BZÖ-Lugar: Krise treibt Österreicher in die Armut

Pröll muss sich der Realität stellen

Wien (OTS) - Das BZÖ warnt schon seit Monaten vor den enormen Problemen, die wegen der internationalen Wirtschaftskrise auf Österreich zukommen werden. "Aktuelle Studien belegen, dass im kommenden Jahr weitere 100.000 Österreicher in der Armutsfalle gefangen sein werden.
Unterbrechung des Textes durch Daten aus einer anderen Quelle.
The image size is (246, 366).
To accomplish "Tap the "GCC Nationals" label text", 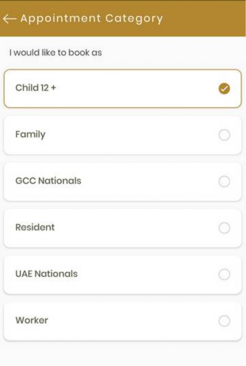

Finanzminister Pröll muss sich jetzt endlich der bitteren Realität stellen, anstatt weiter in seinem Elfenbeinturm herumzurechnen", fordert BZÖ-Wirtschaftssprecher Robert Lugar. Denn die Regierung hatte alle Warnungen abgeschmettert, weil man keine Panik wolle.

Der Finanzminister handelt laut Lugar fahrlässig, weil er den Menschen vorgaukelt, dass seine Budgetpläne halten könnten. Mittlerweile wurde ein Defizit von bis zu 4 Prozent eingestanden, vor ein paar Monaten hieß es noch, dass sei Schwarzmalerei. "Die tausenden Österreicher, die durch die Untätigkeit der Regierung zum Arbeitsamt getrieben werden, werden auch höhere Staatsausgaben notwendig machen. Wenn es so weitergeht, wird das Defizit bald nicht nur 4 Prozent, sondern 6 Prozent ausmachen", fürchtet Lugar.

Noch sei der Zug nicht abgefahren, eine Trendwende ist machbar. Dazu müsse die Bundesregierung, allen voran Finanzminister Pröll, aber endlich massiv die Wirtschaft stärken und Arbeitsplätze sichern. Thermische Sanierung und die erneuerbaren Energien sind nur zwei der Bereiche in denen gleichzeitig Arbeitsplätze und Zukunftsperspektiven geschaffen werden können. Das BZÖ fordert die Bundesregierung erneut auf, endlich Regierungsarbeit zu leisten, die sich an den Tatsachen orientiert: "Jetzt in Arbeitsplätze investieren, anstatt später in Arbeitslosigkeit", so die Forderung Lugars.